Task details:
Print, in exact form, the lines below from the one containing "The height and width of the screenshot is (656, 1051)." through the one containing "1729x1498 pixels.", and omit all others.

[Collected data]
==========

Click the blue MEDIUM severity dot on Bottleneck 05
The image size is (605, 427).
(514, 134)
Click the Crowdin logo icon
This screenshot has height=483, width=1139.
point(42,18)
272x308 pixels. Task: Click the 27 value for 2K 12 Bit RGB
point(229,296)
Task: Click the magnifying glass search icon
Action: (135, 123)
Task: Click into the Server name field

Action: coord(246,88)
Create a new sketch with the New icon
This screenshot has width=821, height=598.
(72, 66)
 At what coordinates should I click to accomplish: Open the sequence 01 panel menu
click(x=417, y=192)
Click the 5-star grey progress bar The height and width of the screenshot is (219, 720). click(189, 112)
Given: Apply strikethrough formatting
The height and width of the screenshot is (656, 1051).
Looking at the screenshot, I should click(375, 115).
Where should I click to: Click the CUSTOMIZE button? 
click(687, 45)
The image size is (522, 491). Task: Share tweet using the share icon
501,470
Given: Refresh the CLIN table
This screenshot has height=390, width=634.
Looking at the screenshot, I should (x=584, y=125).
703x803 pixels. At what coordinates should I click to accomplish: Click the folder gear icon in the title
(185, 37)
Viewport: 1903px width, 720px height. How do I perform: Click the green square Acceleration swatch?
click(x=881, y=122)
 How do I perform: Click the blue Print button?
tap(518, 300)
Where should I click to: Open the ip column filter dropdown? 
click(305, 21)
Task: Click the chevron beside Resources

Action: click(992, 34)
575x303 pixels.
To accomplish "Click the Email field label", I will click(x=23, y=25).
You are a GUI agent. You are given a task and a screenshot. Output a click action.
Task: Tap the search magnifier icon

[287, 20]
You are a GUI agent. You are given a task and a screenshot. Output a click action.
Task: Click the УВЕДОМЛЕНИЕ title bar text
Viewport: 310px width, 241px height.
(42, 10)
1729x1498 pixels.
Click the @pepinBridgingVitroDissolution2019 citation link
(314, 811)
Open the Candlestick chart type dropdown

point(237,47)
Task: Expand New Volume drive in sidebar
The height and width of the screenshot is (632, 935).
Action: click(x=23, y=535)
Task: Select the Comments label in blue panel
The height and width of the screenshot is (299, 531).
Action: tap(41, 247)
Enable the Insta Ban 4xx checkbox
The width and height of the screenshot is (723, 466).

==========

Result of this task:
The height and width of the screenshot is (656, 1051).
Looking at the screenshot, I should click(375, 115).
Where should I click to: Click the CUSTOMIZE button? 
click(687, 45)
The image size is (522, 491). Task: Share tweet using the share icon
501,470
Given: Refresh the CLIN table
This screenshot has height=390, width=634.
Looking at the screenshot, I should (x=584, y=125).
703x803 pixels. At what coordinates should I click to accomplish: Click the folder gear icon in the title
(185, 37)
Viewport: 1903px width, 720px height. How do I perform: Click the green square Acceleration swatch?
click(x=881, y=122)
 How do I perform: Click the blue Print button?
tap(518, 300)
Where should I click to: Open the ip column filter dropdown? 
click(305, 21)
Task: Click the chevron beside Resources

Action: click(992, 34)
575x303 pixels.
To accomplish "Click the Email field label", I will click(x=23, y=25).
You are a GUI agent. You are given a task and a screenshot. Output a click action.
Task: Tap the search magnifier icon

[287, 20]
You are a GUI agent. You are given a task and a screenshot. Output a click action.
Task: Click the УВЕДОМЛЕНИЕ title bar text
Viewport: 310px width, 241px height.
(42, 10)
1729x1498 pixels.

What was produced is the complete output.